Task requirements:
In the data below, find every line with the string "target" and pull it out.

Material supplied:
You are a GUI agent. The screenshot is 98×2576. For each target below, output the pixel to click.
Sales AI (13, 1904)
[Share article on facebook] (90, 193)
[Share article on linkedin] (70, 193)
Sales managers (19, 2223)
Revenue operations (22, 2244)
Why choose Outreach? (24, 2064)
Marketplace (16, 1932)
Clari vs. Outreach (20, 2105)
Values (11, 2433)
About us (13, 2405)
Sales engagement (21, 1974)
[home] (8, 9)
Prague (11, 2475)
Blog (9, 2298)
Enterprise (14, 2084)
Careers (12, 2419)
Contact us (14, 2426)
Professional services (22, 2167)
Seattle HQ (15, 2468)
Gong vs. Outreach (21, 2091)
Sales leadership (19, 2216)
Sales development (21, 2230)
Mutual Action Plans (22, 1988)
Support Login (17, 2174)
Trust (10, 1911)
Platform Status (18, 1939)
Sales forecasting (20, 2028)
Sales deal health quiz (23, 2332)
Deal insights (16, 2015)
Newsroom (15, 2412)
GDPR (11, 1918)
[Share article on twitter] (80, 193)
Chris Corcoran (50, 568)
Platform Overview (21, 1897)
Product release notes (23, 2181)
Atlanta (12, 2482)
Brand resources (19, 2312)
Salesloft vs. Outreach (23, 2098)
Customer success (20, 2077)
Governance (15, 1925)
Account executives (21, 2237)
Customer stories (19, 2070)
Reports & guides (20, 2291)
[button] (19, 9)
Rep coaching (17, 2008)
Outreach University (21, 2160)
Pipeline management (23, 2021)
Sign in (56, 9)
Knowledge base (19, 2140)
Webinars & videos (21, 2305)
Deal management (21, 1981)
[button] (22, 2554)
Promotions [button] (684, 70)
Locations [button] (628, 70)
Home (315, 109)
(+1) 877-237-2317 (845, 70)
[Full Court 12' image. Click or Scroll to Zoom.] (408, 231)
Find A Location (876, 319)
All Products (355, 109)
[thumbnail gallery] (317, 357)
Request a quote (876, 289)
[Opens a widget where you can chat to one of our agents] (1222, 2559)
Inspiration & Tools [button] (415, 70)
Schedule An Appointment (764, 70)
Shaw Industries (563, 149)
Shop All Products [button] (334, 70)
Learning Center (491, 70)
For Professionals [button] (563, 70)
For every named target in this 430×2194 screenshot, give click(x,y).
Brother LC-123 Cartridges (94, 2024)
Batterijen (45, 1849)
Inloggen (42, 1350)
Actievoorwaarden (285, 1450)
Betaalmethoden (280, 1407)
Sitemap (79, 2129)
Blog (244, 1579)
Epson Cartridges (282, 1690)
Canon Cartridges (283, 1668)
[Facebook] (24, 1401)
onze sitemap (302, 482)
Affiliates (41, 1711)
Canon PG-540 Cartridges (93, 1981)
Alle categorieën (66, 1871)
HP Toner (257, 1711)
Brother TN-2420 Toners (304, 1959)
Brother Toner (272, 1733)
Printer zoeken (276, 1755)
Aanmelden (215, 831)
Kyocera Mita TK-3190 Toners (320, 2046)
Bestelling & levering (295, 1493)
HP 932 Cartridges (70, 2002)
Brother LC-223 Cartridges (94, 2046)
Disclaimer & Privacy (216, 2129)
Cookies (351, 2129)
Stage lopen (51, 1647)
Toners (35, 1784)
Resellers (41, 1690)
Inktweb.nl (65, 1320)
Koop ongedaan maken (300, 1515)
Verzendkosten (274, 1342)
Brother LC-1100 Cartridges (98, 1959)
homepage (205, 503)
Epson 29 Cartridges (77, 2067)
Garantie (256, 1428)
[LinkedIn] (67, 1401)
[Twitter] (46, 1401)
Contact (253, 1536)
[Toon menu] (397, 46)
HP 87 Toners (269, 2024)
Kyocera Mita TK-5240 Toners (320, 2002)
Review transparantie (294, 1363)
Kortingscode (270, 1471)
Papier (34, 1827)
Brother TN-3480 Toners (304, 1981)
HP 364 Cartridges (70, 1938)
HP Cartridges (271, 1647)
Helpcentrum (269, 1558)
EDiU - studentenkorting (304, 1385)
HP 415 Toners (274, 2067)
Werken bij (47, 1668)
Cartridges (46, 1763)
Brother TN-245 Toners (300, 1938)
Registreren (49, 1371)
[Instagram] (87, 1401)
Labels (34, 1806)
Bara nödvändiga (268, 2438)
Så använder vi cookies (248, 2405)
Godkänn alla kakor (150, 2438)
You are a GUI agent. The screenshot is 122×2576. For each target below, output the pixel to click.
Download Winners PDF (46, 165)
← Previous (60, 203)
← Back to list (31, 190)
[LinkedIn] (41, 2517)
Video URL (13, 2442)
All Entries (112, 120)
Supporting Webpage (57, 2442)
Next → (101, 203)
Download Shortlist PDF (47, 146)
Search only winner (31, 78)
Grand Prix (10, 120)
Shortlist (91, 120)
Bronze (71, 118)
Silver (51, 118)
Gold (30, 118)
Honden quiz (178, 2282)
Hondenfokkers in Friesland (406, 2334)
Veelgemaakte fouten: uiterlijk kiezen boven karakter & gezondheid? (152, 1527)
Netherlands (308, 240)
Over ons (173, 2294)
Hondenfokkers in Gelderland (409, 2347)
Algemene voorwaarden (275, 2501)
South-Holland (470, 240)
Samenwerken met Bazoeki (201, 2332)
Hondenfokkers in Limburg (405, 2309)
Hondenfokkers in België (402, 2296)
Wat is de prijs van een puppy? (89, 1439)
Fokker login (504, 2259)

Reply:
You are a GUI agent. The screenshot is 98×2576. For each target below, output the pixel to click.
For every named target in this 430×2194 screenshot, give click(x,y).
You are a GUI agent. The screenshot is 122×2576. For each target below, output the pixel to click.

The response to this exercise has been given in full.